As a doula, I help women in their postpartum period, their 4th trimester as we say. Because I experienced Postpartum Depression, I know from experience as well as my doula training what to look for and how to help. If I know a mama has a few pink flags, I know to expect some mental health challenges. Not all women who experience PPD will have pink flags, they might have no flags and the PPD attacks out of nowhere. But going in with a battle plan for PPD is standard for me these days. And, men can experience a version of depression following the birth of a new family member. Dads experience the anxiety, depression and sleepless nights too.

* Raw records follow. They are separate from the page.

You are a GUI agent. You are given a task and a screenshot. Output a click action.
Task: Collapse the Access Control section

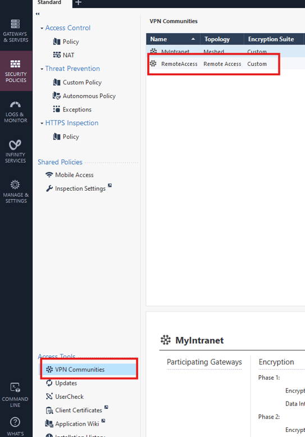(x=42, y=28)
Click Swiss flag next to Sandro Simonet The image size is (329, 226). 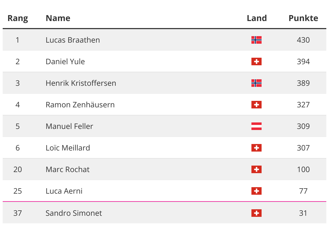coord(256,213)
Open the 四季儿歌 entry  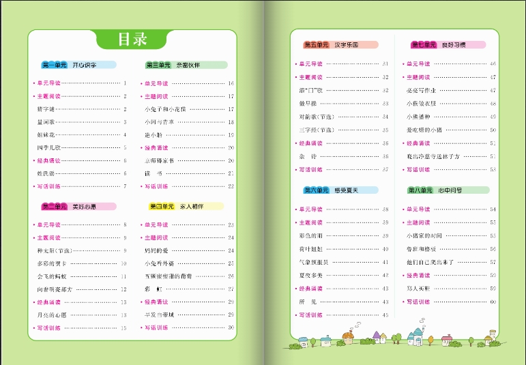click(48, 147)
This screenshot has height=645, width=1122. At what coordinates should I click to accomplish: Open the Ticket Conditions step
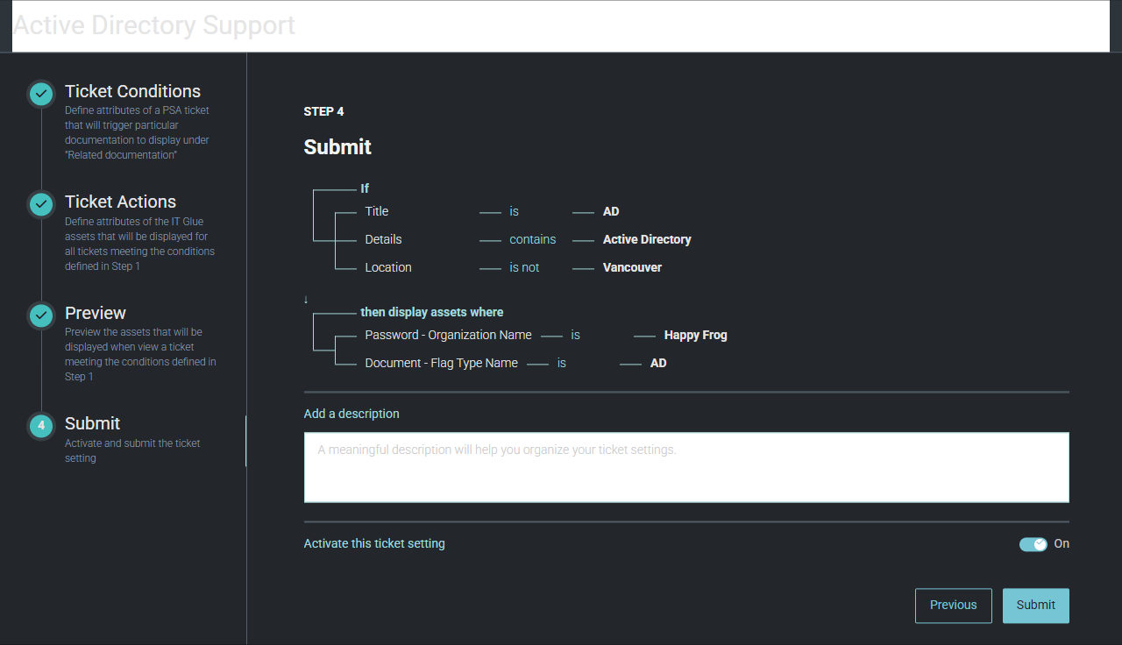[132, 92]
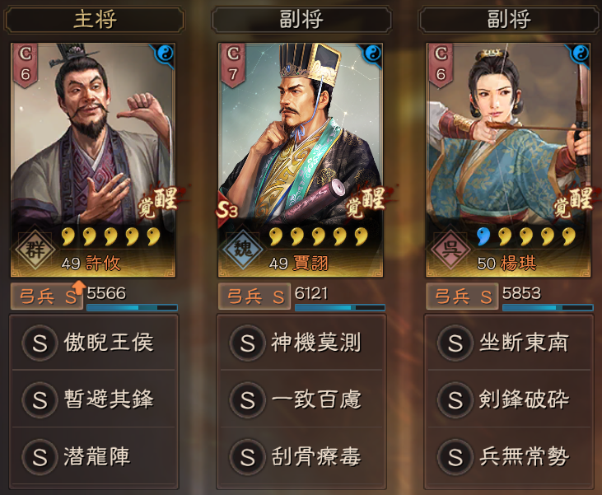Click the 覚醒 awakening stamp on 楊琪
The height and width of the screenshot is (495, 602).
click(574, 202)
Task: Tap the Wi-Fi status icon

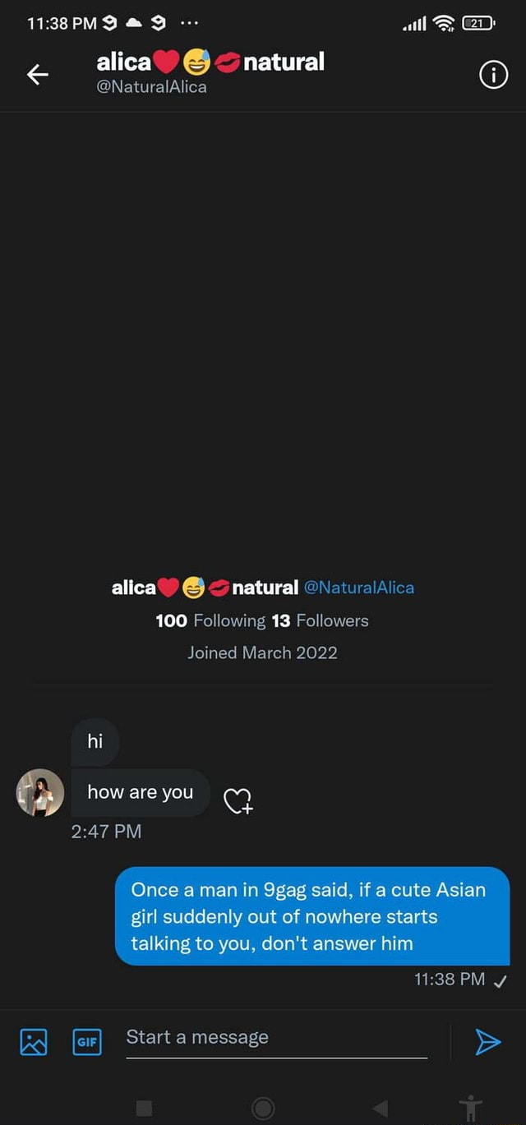Action: (445, 24)
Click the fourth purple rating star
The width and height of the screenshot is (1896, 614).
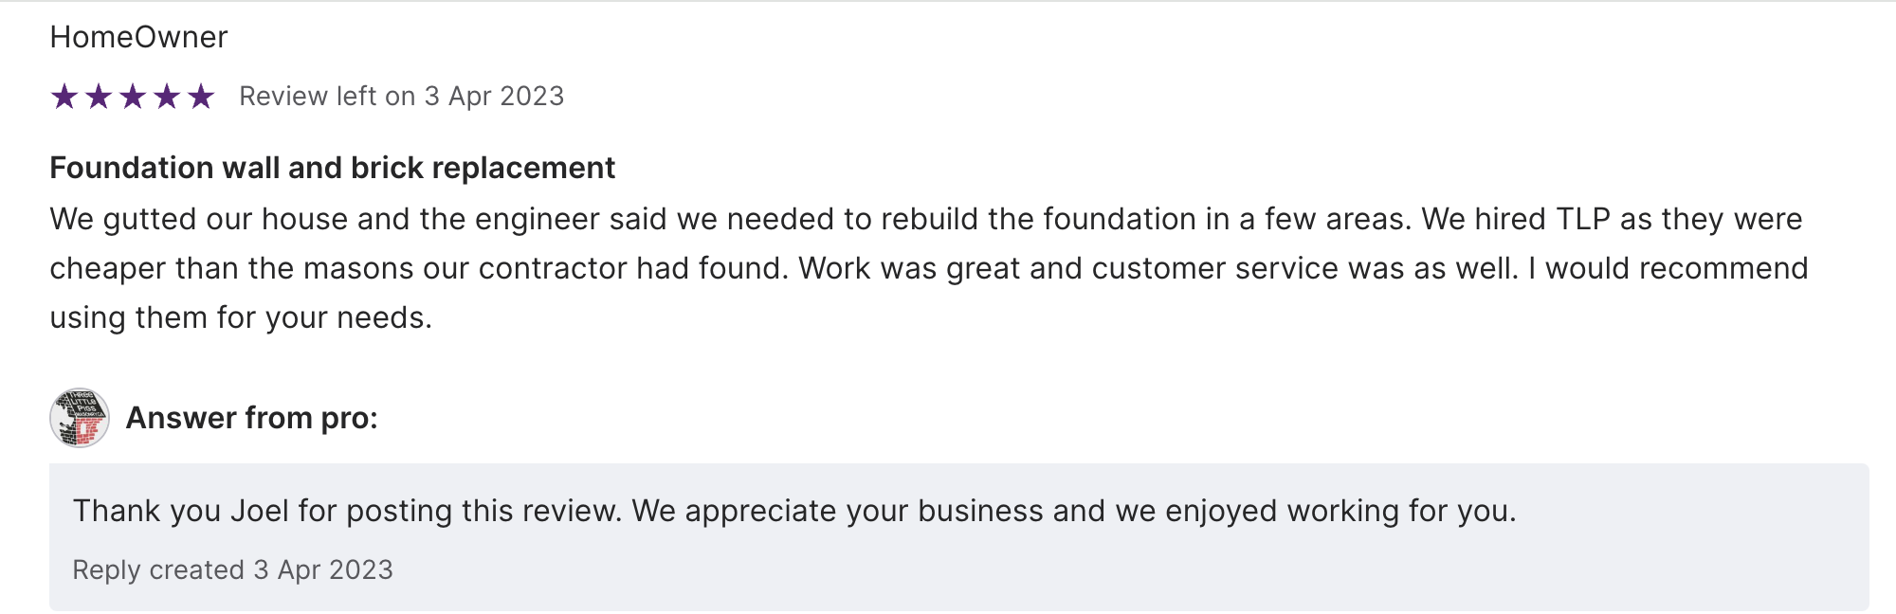tap(167, 97)
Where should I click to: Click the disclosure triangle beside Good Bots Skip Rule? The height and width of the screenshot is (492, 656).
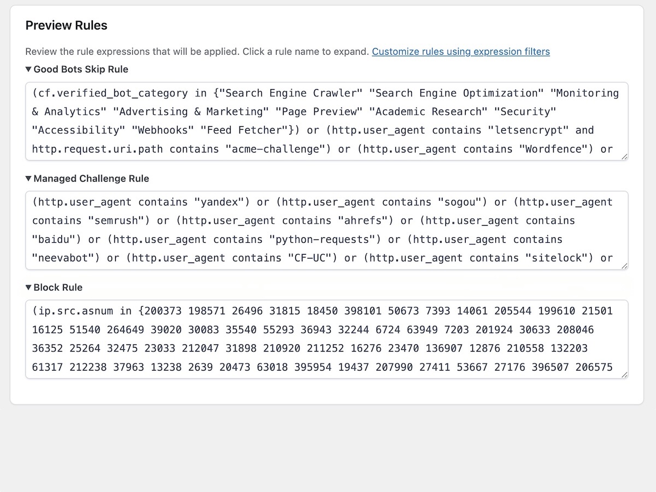[x=28, y=69]
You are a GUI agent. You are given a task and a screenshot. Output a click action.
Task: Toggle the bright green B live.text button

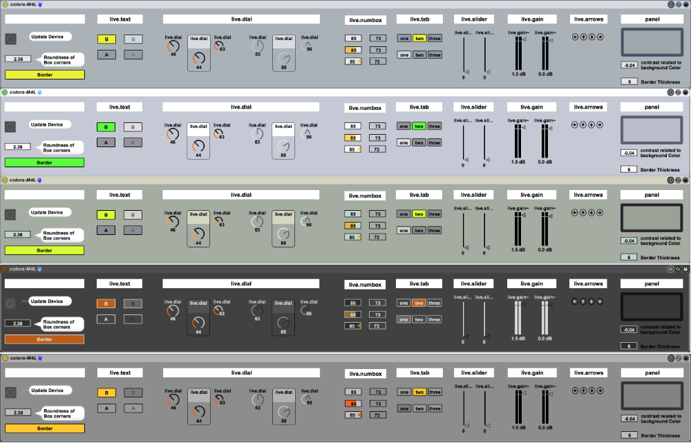click(x=106, y=127)
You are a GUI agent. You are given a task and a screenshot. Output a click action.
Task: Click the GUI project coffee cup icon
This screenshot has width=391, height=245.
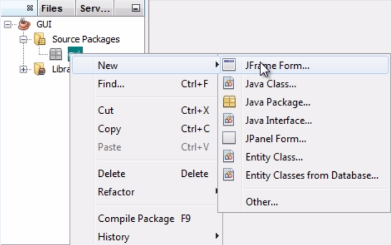coord(24,24)
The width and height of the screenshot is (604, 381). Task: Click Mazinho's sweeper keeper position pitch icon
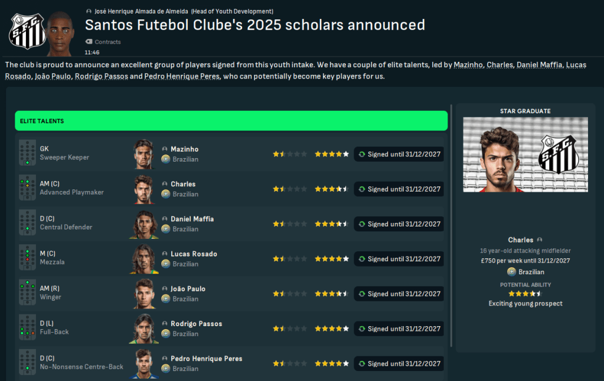tap(27, 153)
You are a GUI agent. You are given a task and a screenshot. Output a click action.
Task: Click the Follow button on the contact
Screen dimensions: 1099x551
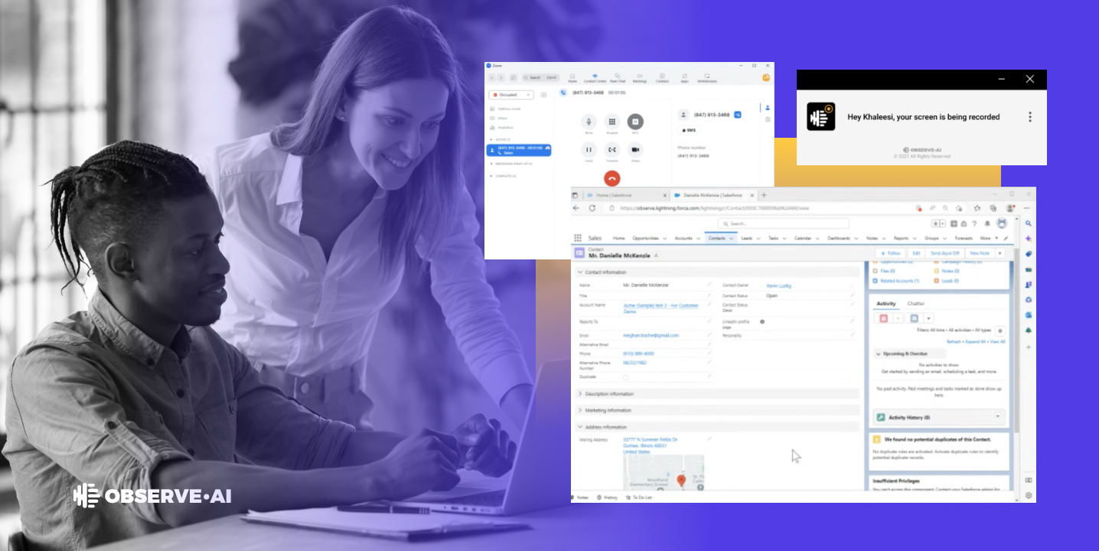[x=891, y=253]
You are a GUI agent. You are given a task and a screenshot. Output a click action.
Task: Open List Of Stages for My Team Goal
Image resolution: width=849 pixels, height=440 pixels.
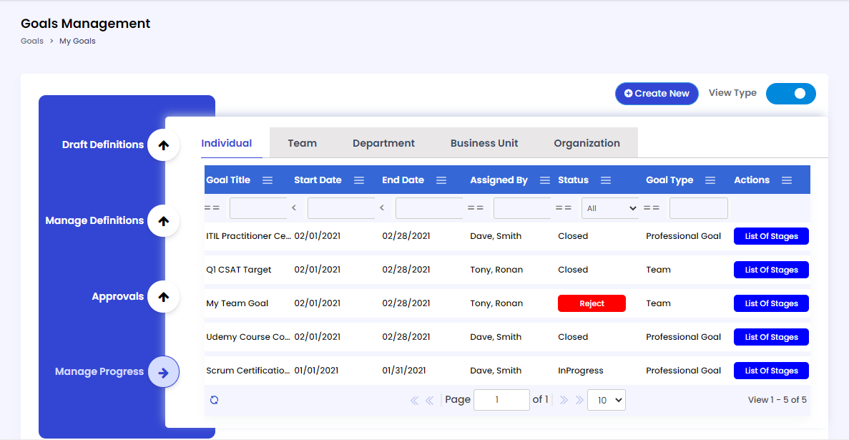[771, 303]
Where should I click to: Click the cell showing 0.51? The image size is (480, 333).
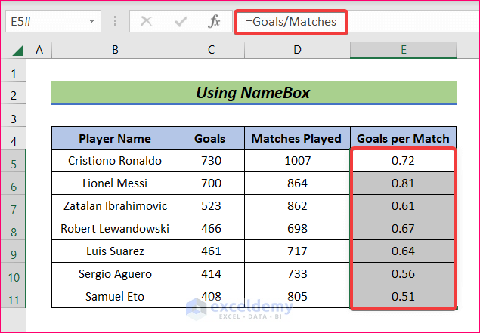click(403, 297)
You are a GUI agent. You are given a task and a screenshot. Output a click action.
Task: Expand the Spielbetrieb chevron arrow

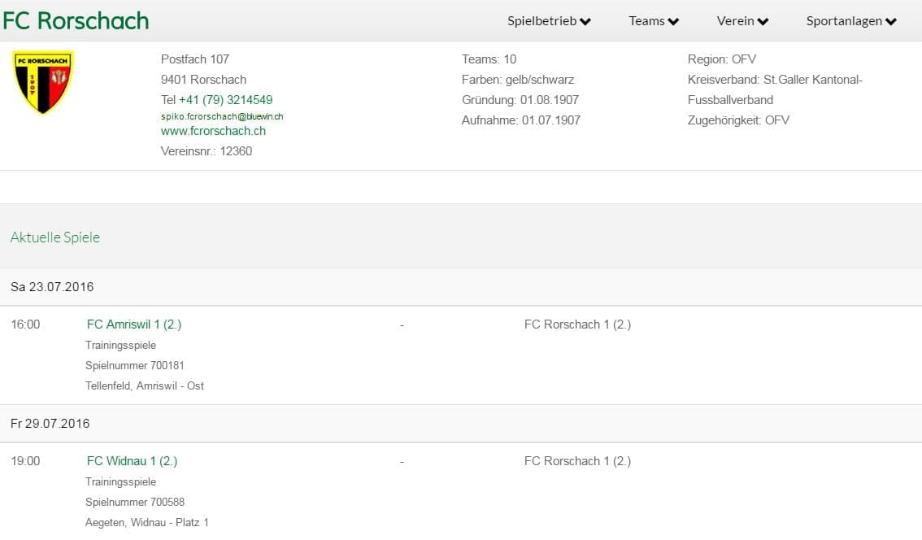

So what can you do when you notice a new family struggling? I have a three-step action plan for anyone helping a new family or a family that just expanded:
- Do don’t ask. See dirty dishes or a big laundry pile? Roll up your sleeves and get to work. Everyone is exhausted and overwhelmed: they don’t have the bandwidth to notice the work piling up, be an asset, not a guest. If you can allow the new parents some quality sleep by picking up a few chores that’s a huge help.
- Get the mama outside in fresh air. Encourage her to take walks with the baby, encourage her to attend Mommy & Me groups so she can build her community. If you notice her withdrawing and retreating, open the windows and get fresh air into the house. This is the biggest and most significant weapon when fighting PPD. Fresh air and community.
- Encourage her. Or him. This demon is rooted in insecurity and doubt, collaborate with the parents on how to tackle their hurdles. Don’t offer unsolicited advice, build them up and highlight their mini successes during the day. Give an end of day recap to the mama about all the great things she did for her baby.
Professional help is available to women experiencing PPD, and often times I have clients seek therapy before birth either because they had PPD before or they have a few pink flags and they want some systems in place. Therapy is the best. If you can get your struggling mama to therapy go for it, but don’t feel like you have to suggest it if you feel like she might be offended by the idea.
If you’re a partner to a woman who you think is experiencing postpartum depression, you can get help for yourself. If your partner won’t get help, you can be the leader and get into therapy to get some coping skills for your new family. I suggest this too.
If you think you’re experiencing Postpartum Depression yourself, I see you. You’re not alone and you’re not a bad mom. You’re tired, you’re scared and you need support. You are going to come through this darkness eventually. The intrusive thoughts are not you and they do not define you. You will connect with that baby and you will be the mom you want to be. And, I’m sending you a big hug right now.